On clear days, the island Dokdo is at a distance visible from the island Ulleungdo. Nevertheless, Shimane Prefecture in Japan has continued to celebrate Takeshima Day every year on February 22 since establishing the day back in 2006. On the 13th anniversary of the day in 2018, Takada Kiyoshi who heads the Cabinet Secretariat's Office of Policy Planning and Coordination on Territory and Sovereignty, participated in both the celebration and the symposium to commemorate the day, which is a first in the history of Takeshima Day celebrations. This is most likely part of Shimane Prefecture's strategy to turn a local issue into a national one, thereby making Dokdo a nationwide source of conflict and dispute.
To gain wider publicity for its territorial sovereignty claim over Dokdo, the Japanese government opened on January 25, 2018 an exhibition at the first underground floor of a public hall located inside Hibiya Park, Tokyo. The park itself is at the heart of Tokyo as is Gwanghwamun for Seoul. The exhibition displays old documents, maps, and various moving images to support Japan's argument that Dokdo has inherently been Japanese territory. Through Takeshima Day and the Territory and Sovereignty Exhibition in Hibiya Park, Japan wishes to claim that its people have been aware of Takeshima for a long time and incorporated the island into Shimane Prefecture in 1905, but Korea has been illegally occupying the island by going against international law to draw the Syngman Rhee Line.
Is there any truth in Japan's argument about Dokdo?
More than anything, it is a known fact that there is no original copy of the Shimane Prefectural Notice No. 40 which supposedly announced Japan's incorporation of Dokdo. Japan's explanation for the missing copy is that it was lost in a fire that erupted at the prefectural office on August 24, 1945. The Korean government, on the other hand, possesses various official documents from the past concerning the islands Ulleungdo and Dokdo. According to such documentation, the kingdom of Joseon on the Korean peninsula recognized Ulleungdo as part of its territory and implemented a policy of regularly surveilling the island. According to Dongguk munheonbigo, an encyclopedia of Korean documents and institutions, An Yong-bok was the one who proved that what the Japanese referred to as Matsushima (松島) was in fact the island long known to Joseon as Usando (芋山島), one of the former Korean names of Dokdo. Based on the Korean notion that "land is what has been inherited from our sovereign's ancestors," such records demonstrate that Joseon had already been specifically aware of Ulleungdo and Dokdo prior to 1770 and recognized the islands as part of Joseon's territory.
How the two islands were each recognized in late Joseon can be gleaned from multiple reports like the one by Jang Han-sang and other records such as Sinjeung dongguk yeojiseungnam, the Newly Expanded Gazetteer of Korea, as well as the aforementioned Dongguk munheonbigo published in 1770. Dongguk munheonbigo stipulates that Ulleungdo is what the Japanese called Takeshima (竹島), while Dokdo is what the Japanese called Matsushima. Moreover, Usando is understood as an island separate from Ulleungdo according to Jeungbo munheonbigo, the revised and expanded encyclopedia of Korean documents and institutions published in 1908.

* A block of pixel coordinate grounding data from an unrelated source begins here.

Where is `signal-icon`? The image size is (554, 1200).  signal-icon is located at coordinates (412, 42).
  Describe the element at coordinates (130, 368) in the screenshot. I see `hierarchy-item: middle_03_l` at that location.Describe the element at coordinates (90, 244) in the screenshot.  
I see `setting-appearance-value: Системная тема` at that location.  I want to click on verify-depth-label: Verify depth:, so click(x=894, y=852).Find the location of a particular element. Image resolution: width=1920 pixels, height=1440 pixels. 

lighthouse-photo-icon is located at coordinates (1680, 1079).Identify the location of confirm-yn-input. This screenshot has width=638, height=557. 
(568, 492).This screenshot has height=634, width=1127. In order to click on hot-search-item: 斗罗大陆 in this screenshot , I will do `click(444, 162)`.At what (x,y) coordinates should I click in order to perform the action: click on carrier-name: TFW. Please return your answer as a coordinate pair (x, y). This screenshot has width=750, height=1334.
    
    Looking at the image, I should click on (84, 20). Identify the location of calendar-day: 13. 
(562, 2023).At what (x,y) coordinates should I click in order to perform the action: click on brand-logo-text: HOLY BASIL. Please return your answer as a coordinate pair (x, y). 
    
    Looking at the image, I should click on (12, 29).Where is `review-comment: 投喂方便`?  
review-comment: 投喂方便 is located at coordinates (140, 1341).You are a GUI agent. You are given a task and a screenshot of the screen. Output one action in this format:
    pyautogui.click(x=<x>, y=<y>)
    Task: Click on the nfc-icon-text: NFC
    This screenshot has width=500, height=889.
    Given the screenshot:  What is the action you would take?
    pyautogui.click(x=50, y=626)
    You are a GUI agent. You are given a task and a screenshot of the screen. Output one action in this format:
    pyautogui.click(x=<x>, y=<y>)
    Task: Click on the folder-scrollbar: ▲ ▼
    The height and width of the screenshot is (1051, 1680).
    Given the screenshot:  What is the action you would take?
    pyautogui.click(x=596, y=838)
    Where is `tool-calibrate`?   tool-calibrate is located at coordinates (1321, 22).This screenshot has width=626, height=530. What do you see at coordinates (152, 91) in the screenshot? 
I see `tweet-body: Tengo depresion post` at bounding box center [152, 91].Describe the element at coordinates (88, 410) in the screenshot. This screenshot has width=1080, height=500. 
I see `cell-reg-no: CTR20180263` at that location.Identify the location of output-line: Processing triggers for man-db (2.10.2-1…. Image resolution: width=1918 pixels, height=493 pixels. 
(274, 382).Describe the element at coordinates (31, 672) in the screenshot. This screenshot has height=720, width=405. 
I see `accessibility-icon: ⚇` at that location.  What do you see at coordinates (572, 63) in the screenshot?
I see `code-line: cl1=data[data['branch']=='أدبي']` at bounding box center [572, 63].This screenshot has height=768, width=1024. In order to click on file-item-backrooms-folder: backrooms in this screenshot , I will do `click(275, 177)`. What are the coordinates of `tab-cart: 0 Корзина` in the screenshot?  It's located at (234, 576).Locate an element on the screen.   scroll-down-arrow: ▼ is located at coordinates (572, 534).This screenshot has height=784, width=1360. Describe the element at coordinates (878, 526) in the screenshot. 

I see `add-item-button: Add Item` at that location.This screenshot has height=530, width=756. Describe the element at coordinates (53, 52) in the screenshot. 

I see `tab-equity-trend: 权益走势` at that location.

By the modern times, King Gojong thought carefully about how to develop and manage Ulleungdo in the early 1880s. He must have at least consulted records like Sinjeung dongguk yeojiseungnam and Dongguk munheonbigo to grasp the island's history and figure out how livelihood and farming on the island can be stabilized. Based on the consistency of records from the Joseon period, King Gojong clearly seems to have acknowledged Ulleungdo and Dokdo as Joseon territory based on their historicity and had intended to defend the islands. Japan should therefore be ashamed of celebrating Takeshima Day based on a false argument about Dokdo and spreading such an argument by opening an exhibition on territory and sovereignty.